A lawyer in south China’s Guangdong Province was recently astonished to find the pangolin, a national protected animal, being defined as a medicinal ingredient in a sixth grade science textbook.
In the chart, animals were categorized according to their relationship to humans under one of three options: “cloth,” “food,” or “medicine.” The pangolin was listed in the medicine category as an ingredient used in Traditional Chinese Medicine (TCM), alongside the deer. The chart can be seen in the biodiversity unit on page 139 of the “Science” book designed for sixth grade students at local primary schools.
The book did not include any relevant content about conservation or animal protection.
The bubble chart in the textbook. /Photo via Southcn.
The bubble chart in the textbook. /Photo via Southcn.
“How could children treat the pangolin nicely when they grow older after receiving such education?” asked the lawyer Zhang Jie. “The answer can’t be more obvious.” He also cited the fact that about 1,000,000 pangolins were smuggled into China during the past decade due to the traditional belief that the pangolin has pharmaceutical value – a belief that’s especially common in Guangdong Province.
“The mistake must be righted”, Zhang said.
Zhang noticed the problem three months ago in April. After reporting it to the China Biodiversity Conservation and Green Development Foundation, he co-issued a lawyer’s letter with the NGO to the book’s distributor in June, urging the institute to revise its content in two months before releasing it in the coming autumn semester.

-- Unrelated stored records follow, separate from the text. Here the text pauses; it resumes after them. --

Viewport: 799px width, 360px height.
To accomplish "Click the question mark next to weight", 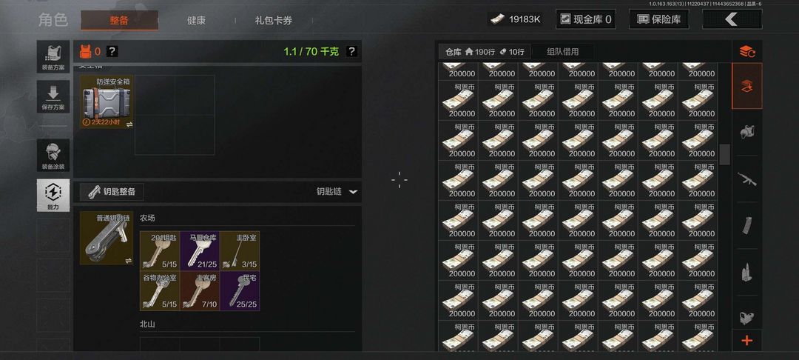I will [351, 52].
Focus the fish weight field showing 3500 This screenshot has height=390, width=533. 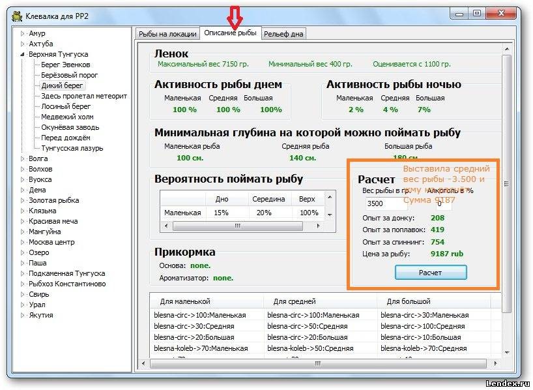coord(386,203)
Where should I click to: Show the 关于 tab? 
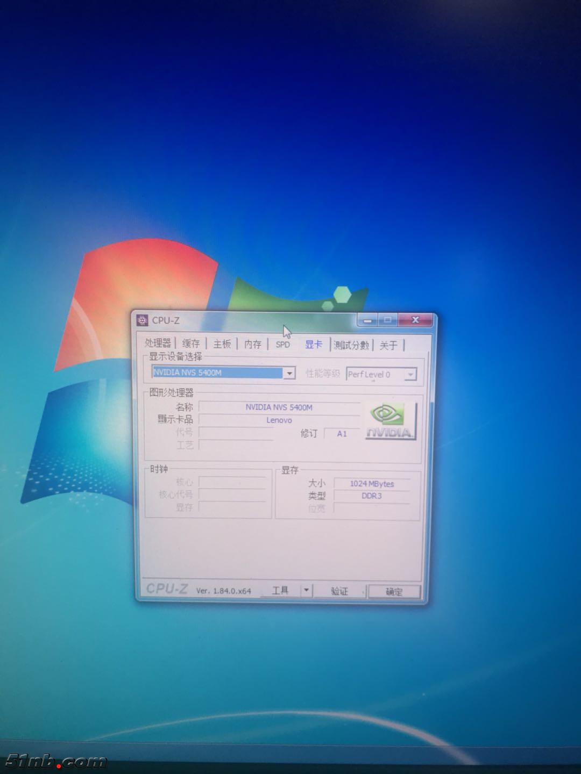(388, 346)
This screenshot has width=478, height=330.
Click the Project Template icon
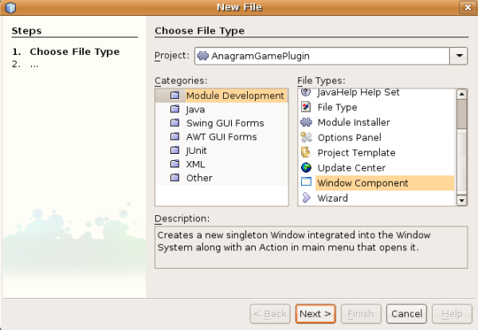306,153
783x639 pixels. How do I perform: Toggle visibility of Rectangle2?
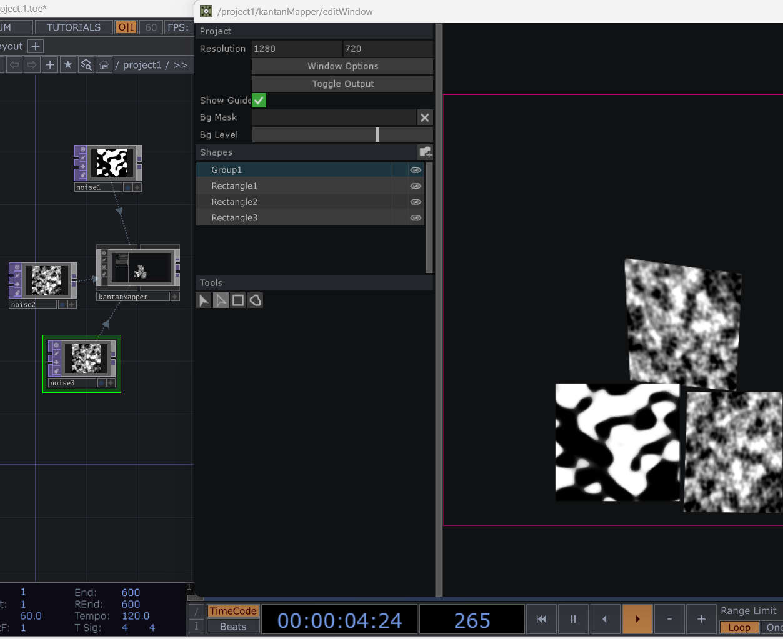click(x=416, y=201)
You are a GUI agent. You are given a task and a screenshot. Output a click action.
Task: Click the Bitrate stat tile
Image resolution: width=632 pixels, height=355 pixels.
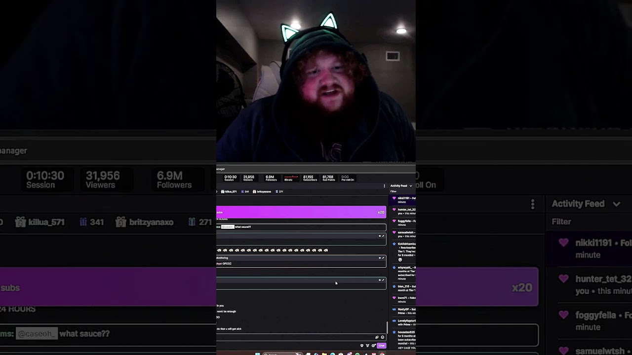291,178
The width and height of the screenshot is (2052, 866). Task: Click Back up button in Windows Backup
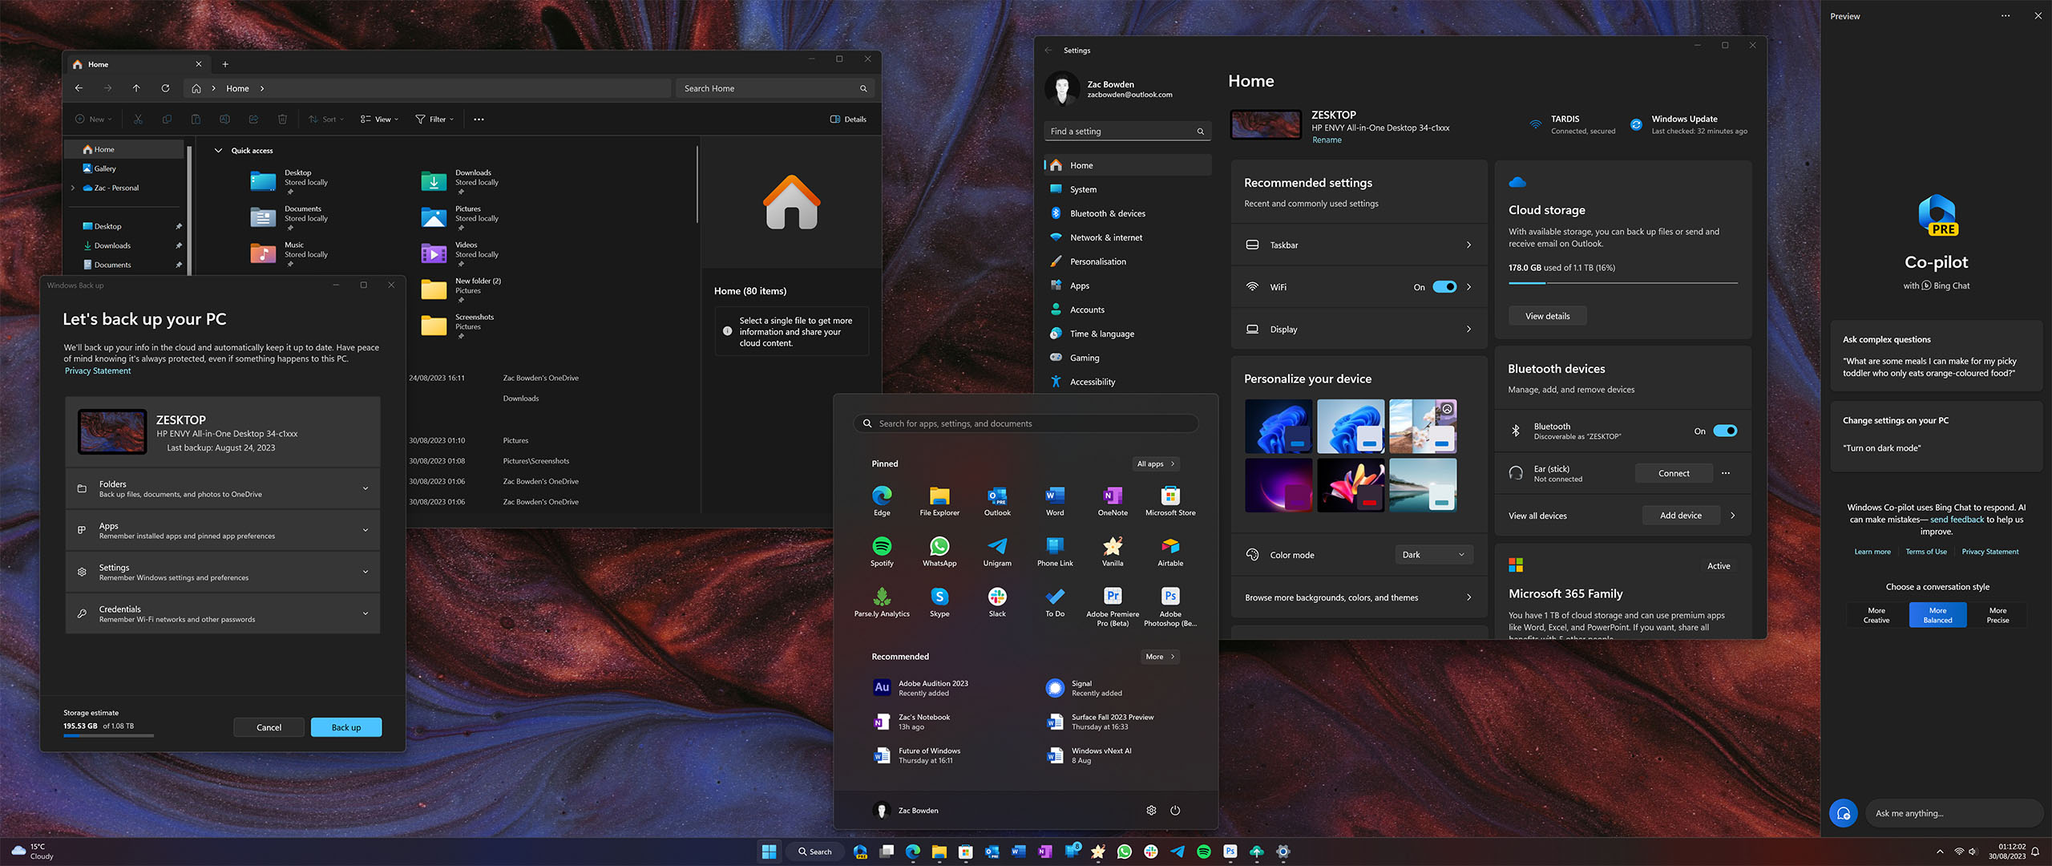(x=344, y=726)
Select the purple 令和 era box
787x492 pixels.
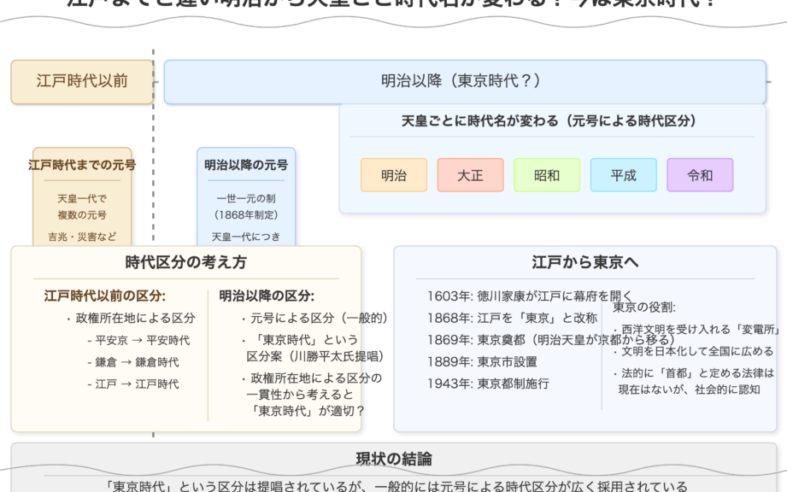click(700, 175)
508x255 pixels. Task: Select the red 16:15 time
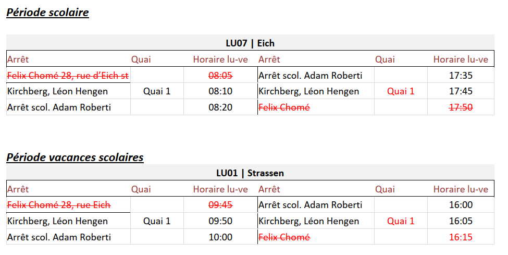(x=461, y=237)
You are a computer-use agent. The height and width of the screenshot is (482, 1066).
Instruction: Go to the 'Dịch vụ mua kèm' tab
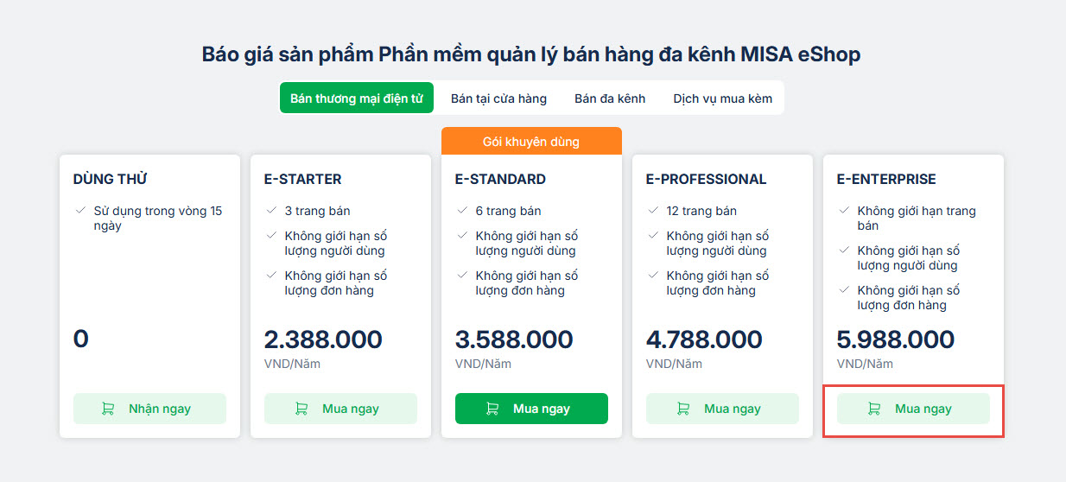[722, 98]
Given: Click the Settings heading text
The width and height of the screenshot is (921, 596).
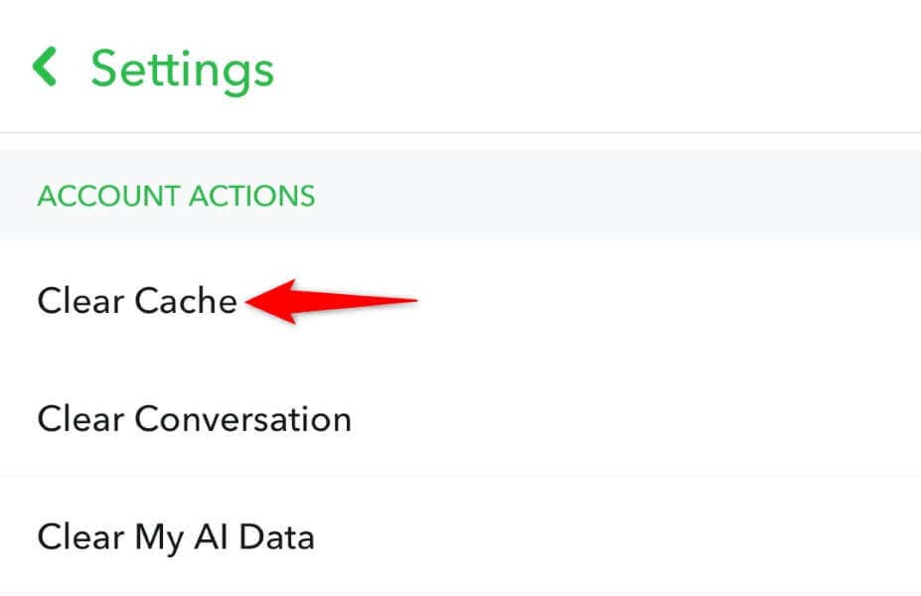Looking at the screenshot, I should [180, 69].
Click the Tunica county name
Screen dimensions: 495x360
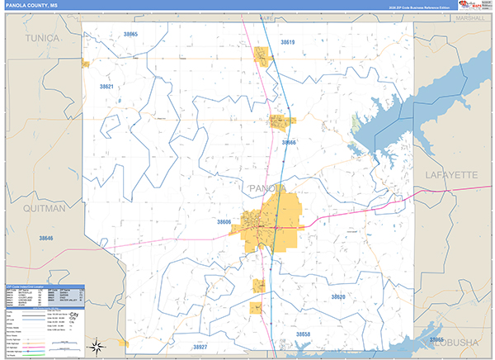coord(42,37)
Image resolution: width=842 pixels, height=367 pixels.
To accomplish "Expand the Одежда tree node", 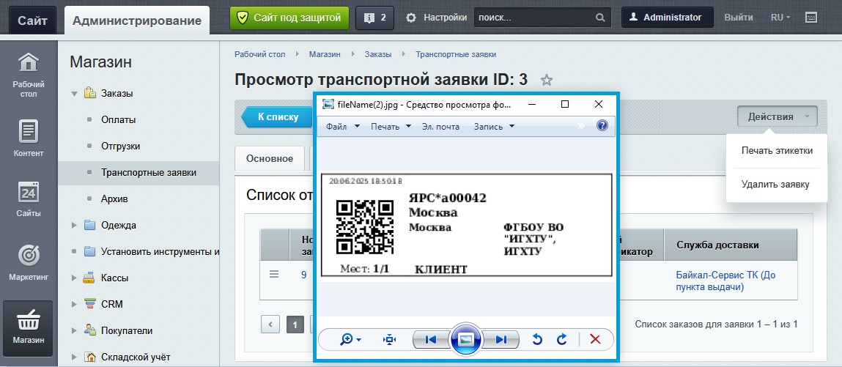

“The textbook ‘Science’ has posed irreversible loss to the nation’s wild animal protections. Its content would have resulted in the inaccurate and life-long world-views to the young adults in thinking the pangolin as an edible ingredient,” read the lawyer’s letter.
In response, the publisher, Educational Science Publishing House, officially replied to the letter on July 10 after it was noticed by the book’s distributor who said it was “improper to refer [to] a national protected animal as a pharmaceutical component.” According to the announcement, “the company has revised the relevant content immediately after verification and promised it will not appear ever again in the newest edition.”
The announcement was reaffirmed in a July 13 report by local media outlet Southcn, where the publisher said it had revised the chart in the textbook and reference book used by teachers in the latest edition.
“The content [is] intended to highlight the friendship between animals and humans, and let children picture the ‘construction of mutualistic symbioses.’ However, the author’s description of the pangolins was definitely indiscrete and devious to the original intention,” a staff at the publishing house told the Southcn.
The pangolin has been recognized as a Second Class national protected animal since 1988 in China. Selling or killing pangolins in wild have been banned in the country. China stepped up its enforcement in the new wild animal protection law, which was put into practice at the beginning of 2017, ruling that people who eat the animal would also be in violation of the law.